Well, at least this one.
Monday marked the deadline for schools to decide to "opt in" to the June 6-approved NCAA-House Settlement that allows colleges to directly pay athletes for the first time in history.
Monday also marked the day the FCS 800 lb. Gorilla, North Dakota State, made its announcement that it is joining the three other Dakota schools on opting in. South Dakota's announcement came a couple weeks ago while SDSU and UND waited until the end of last week.
NDSU athletic director Matt Larsen held a press conference in Fargo to answer questions, while Happy Hour reeled in veteran Forum of Fargo-Moorhead columnist Mike McFeely to make sense of it all.
What kind of a sea change, if any, will there be with the Bison joining the direct pay-for-play fray? Most importantly, how will this affect a football program that has won 10 of the last 14 national titles?
Plus, McFeely explains why he again wrote about his and some NDSU fans' (if not NDSU administration) boredom of playing in the FCS — this time over non-conference slates of FCS vs. teams that recently moved up to the FBS from FCS.

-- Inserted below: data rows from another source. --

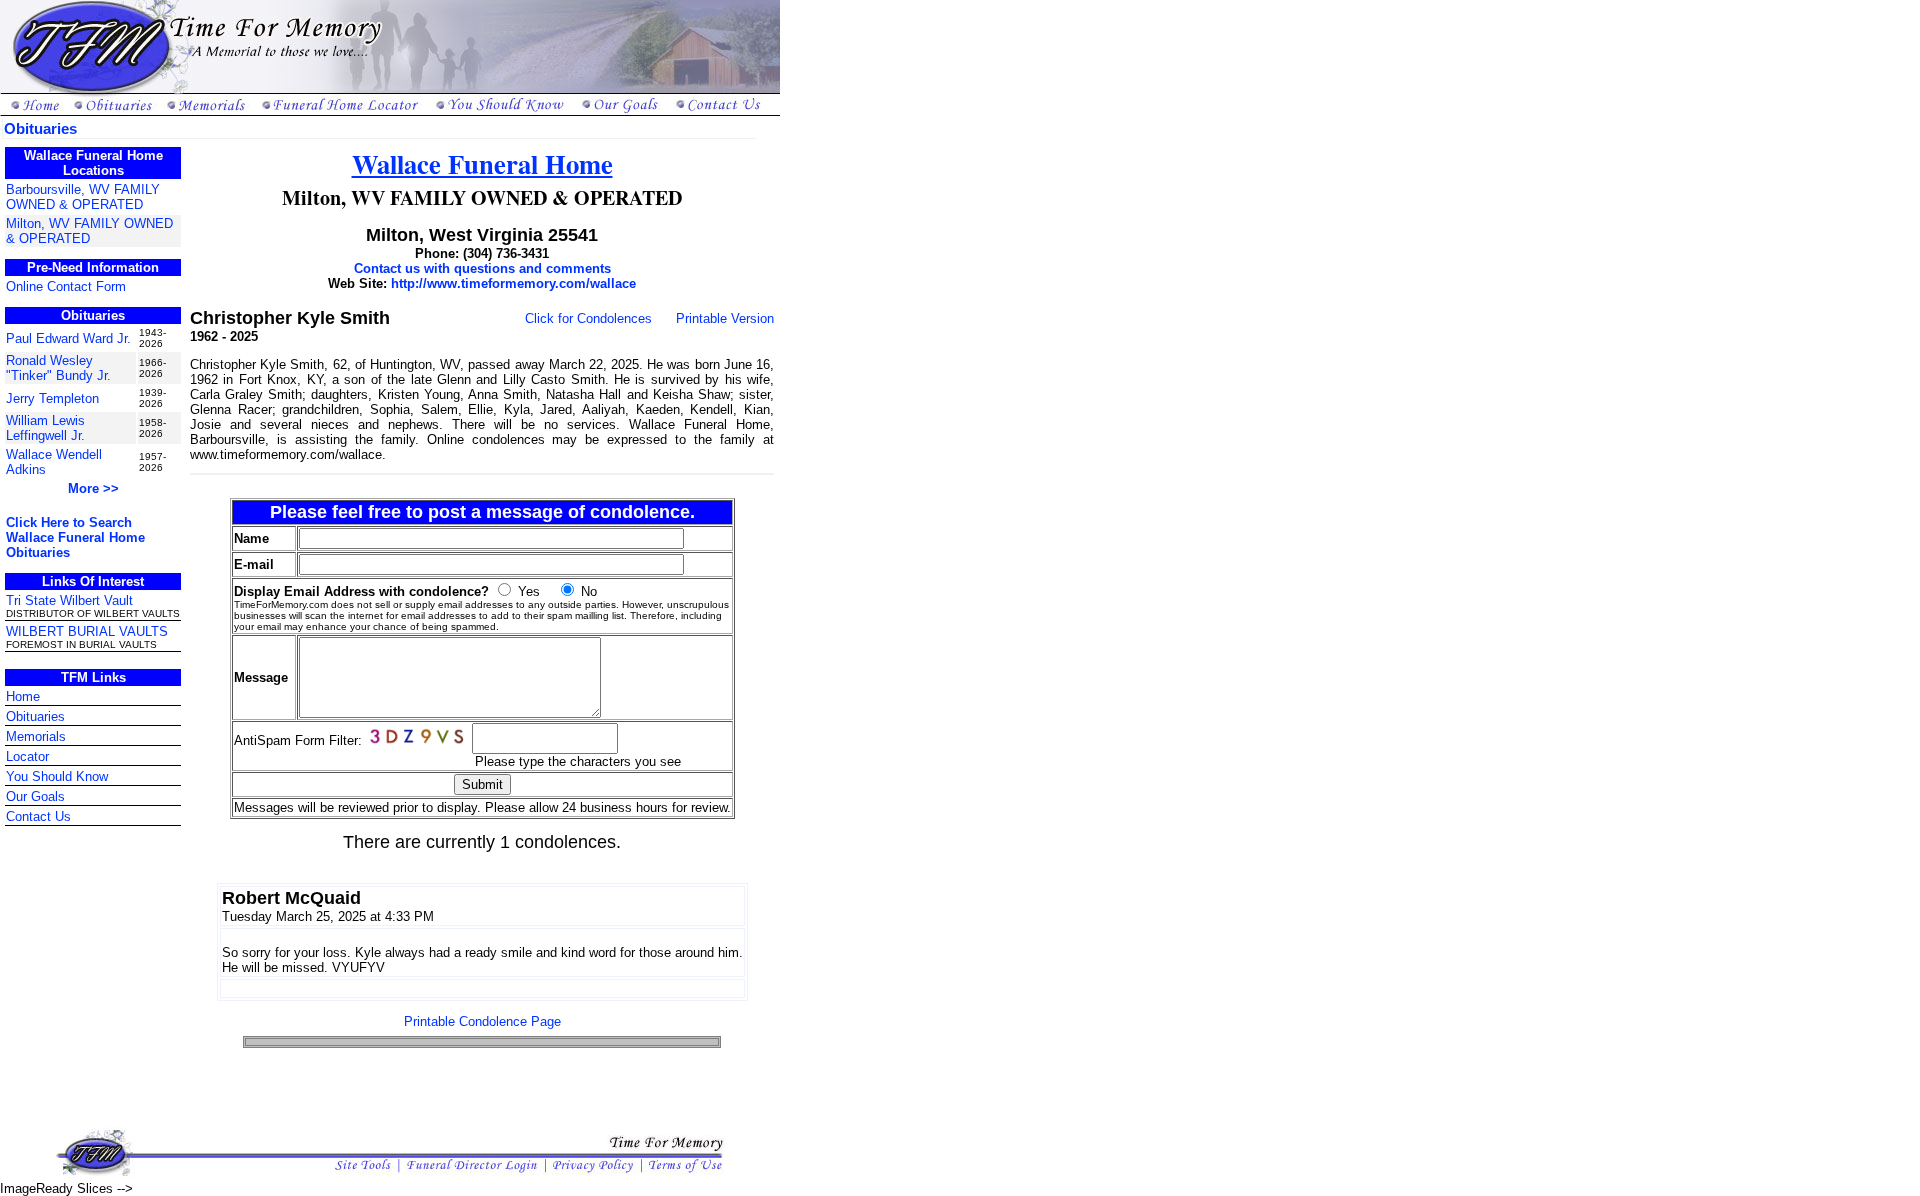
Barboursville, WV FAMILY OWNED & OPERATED (83, 197)
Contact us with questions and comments (482, 268)
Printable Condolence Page (482, 1021)
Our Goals (35, 796)
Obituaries (35, 716)
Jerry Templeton (52, 398)
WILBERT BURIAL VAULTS (87, 631)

And, we talk football! How does McFeely see things shaking out on the field in 2025, particularly for the four semifinalists from 2024, who are all believed to be Top 5 teams to start the season in just — Gasp! Horray! — two months?
Before that....
Happy Hour host John Gaskins offers his take on the "opt in" shakedown, then digs in to ESPN's latest jackassery of attempting to know or care about anything South Dakota sports. The last case of buffoonery was confusing Brookings for Vermillion at the very start of the USD-NDSU national quarterfinal game on ABC. This time, Sportscenter put who on the Mount Rushmore of South Dakota athletes instead of who?
Plus, thoughts on the Minnesota Timberwolves' first two relevant offseason moves — keeping Naz Reid and Julius Randle — and what the next move should be. And, the Minnesota Twins are so miserable that perhaps they should be a seller instead of a buyer when the MLB trade deadline strikes at the end of July.
Finally, a Friday news dump item that we scrape out of the heap on Monday and shed light: Mayor Paul TenHaken calling to set aside $11 million in renovations to The Birdcage, signaling if were up to him, the Sioux Falls Canaries and the park they've always played in (since the latest inception of the team in 1993) are here to stay.